Signs along the road from Ruse, Bulgaria to the Baltic mountains warn, not of deer crossing, but horse-drawn farming equipment. I didn’t see any, but Steve spotted a team working a field. We’ve seen lots of farmland. In Germany it was mostly vineyards, but now it’s wheat, corn, and sunflowers for cooking oil. Our guide told me that there are bears, wild boars, and jackals in the mountains. Gypsies in this area once kept dancing bears, but that’s illegal now.
Our destination was Arbanassi, a small city surrounded by wooded hills with a five-star fortress atop one. The fortress is mostly reconstruction, but I’m not a purist. Its 6-foot stone walls contain an elaborate church, a palace, 3 former drawbridges, and lovely views of hillside villages below. On an opposing hillside is an old home–maybe mansion–that belonged to a wealthy Ottoman merchant. The whole family slept in one huge, hard bed, except when the mother gave birth and was quarantined with the baby for 40 days. Seclusion gave them a better chances at survival, but 40 days alone in one room with a newborn?
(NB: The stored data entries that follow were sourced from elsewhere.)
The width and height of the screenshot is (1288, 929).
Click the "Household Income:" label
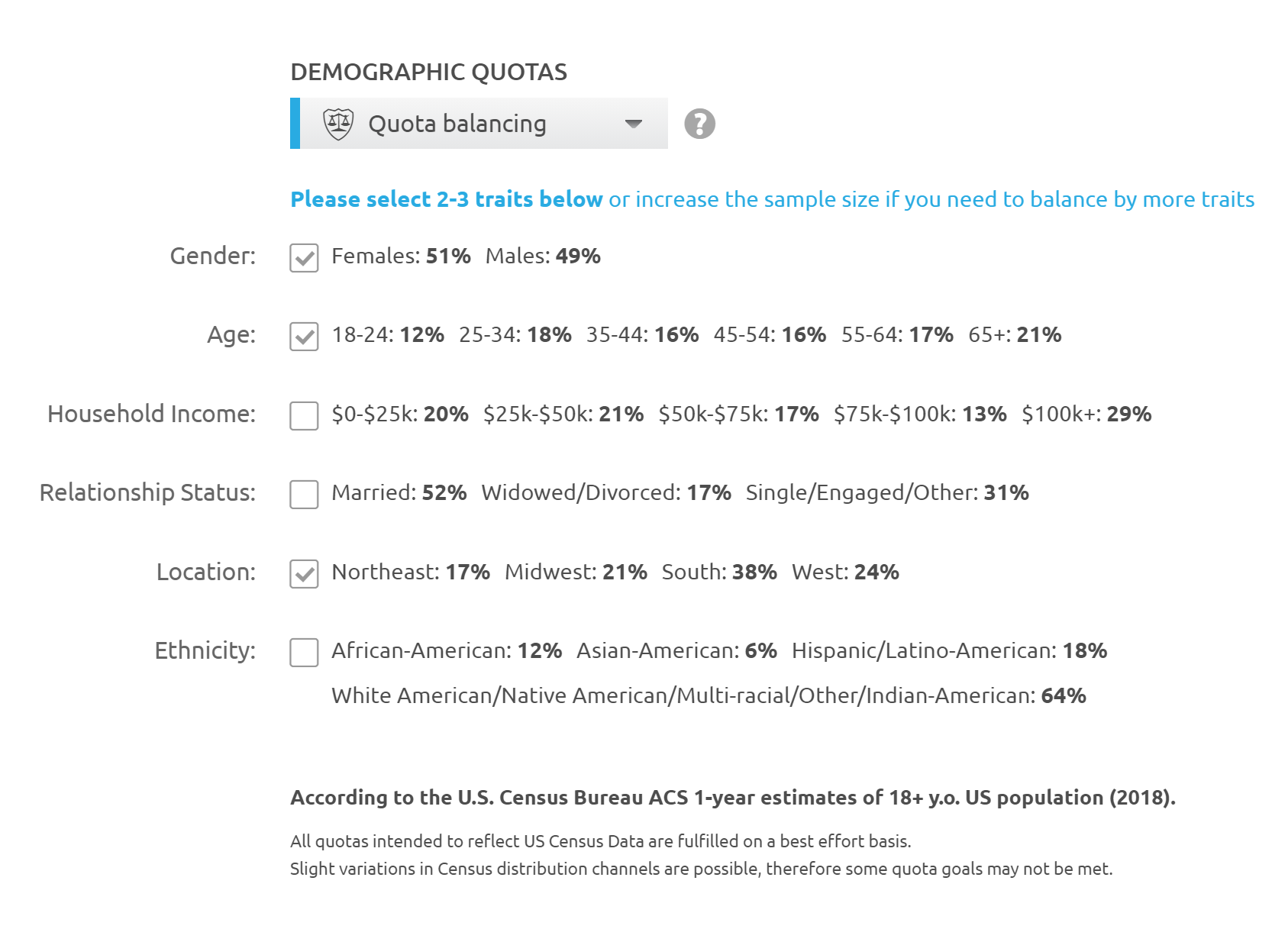click(151, 414)
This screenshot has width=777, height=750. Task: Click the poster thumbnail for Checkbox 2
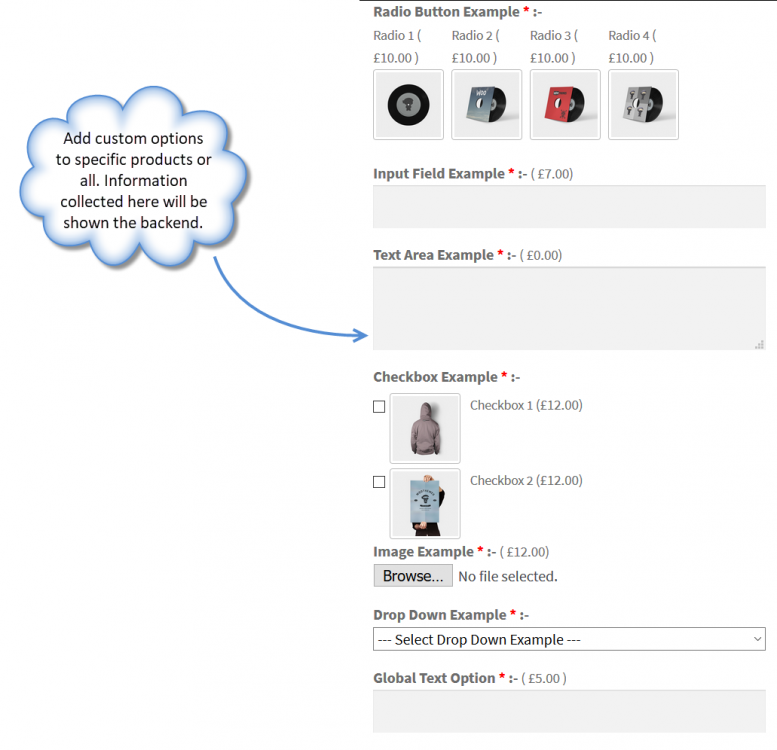click(425, 503)
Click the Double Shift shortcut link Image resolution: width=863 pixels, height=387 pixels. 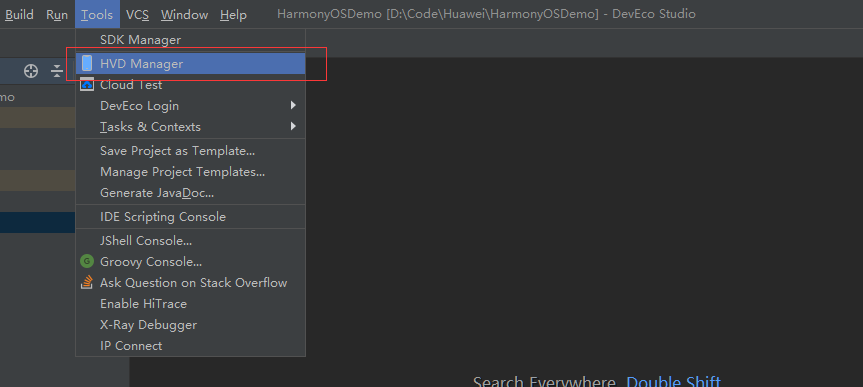click(x=673, y=381)
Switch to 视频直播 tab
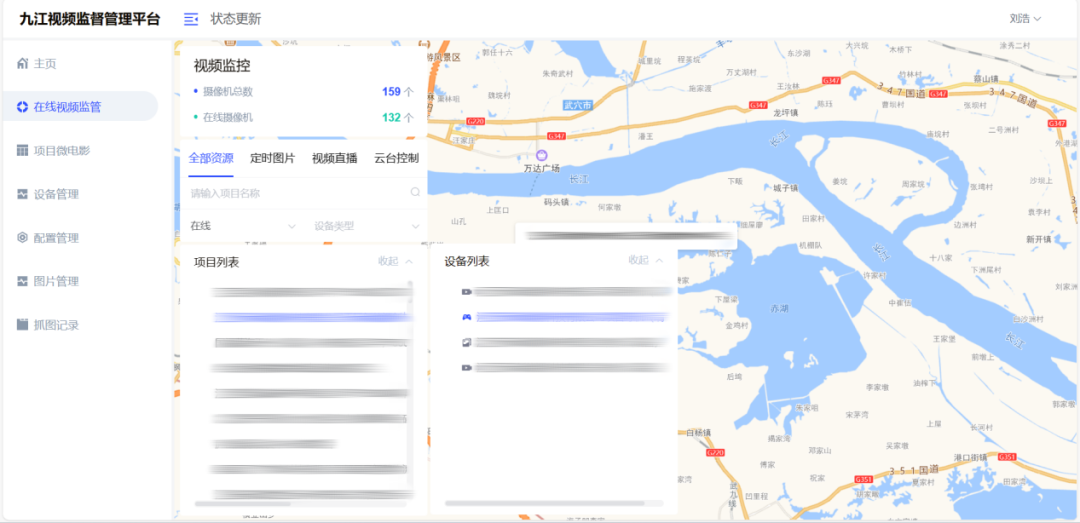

Back at the ship the local philharmonic orchestra serenaded us from the dock, helping us celebrate July 4th with sometimes recognizable patriotic melodies. They were fine musicians, they just gave it their own twist. Our fireworks fix came from sparklers atop the Baked Alaska which was paraded during the captain’s dinner. I seriously dislike liver, but foie gras is such a big deal, I had to try a half-smidgeon of the duck liver appetizer. I was pleasantly surprised for a second. Then the ghastly taste settled into my tongue and wouldn’t go away. I don’t know what I’d have done without the large bowl of cleansing cucumbers I’d gotten as a salad substitute. I’m sure it was wonderful foie gras. All our food was excellent and heroically presented. Next time I’m offered duck liver, I’ll take its picture and set it free.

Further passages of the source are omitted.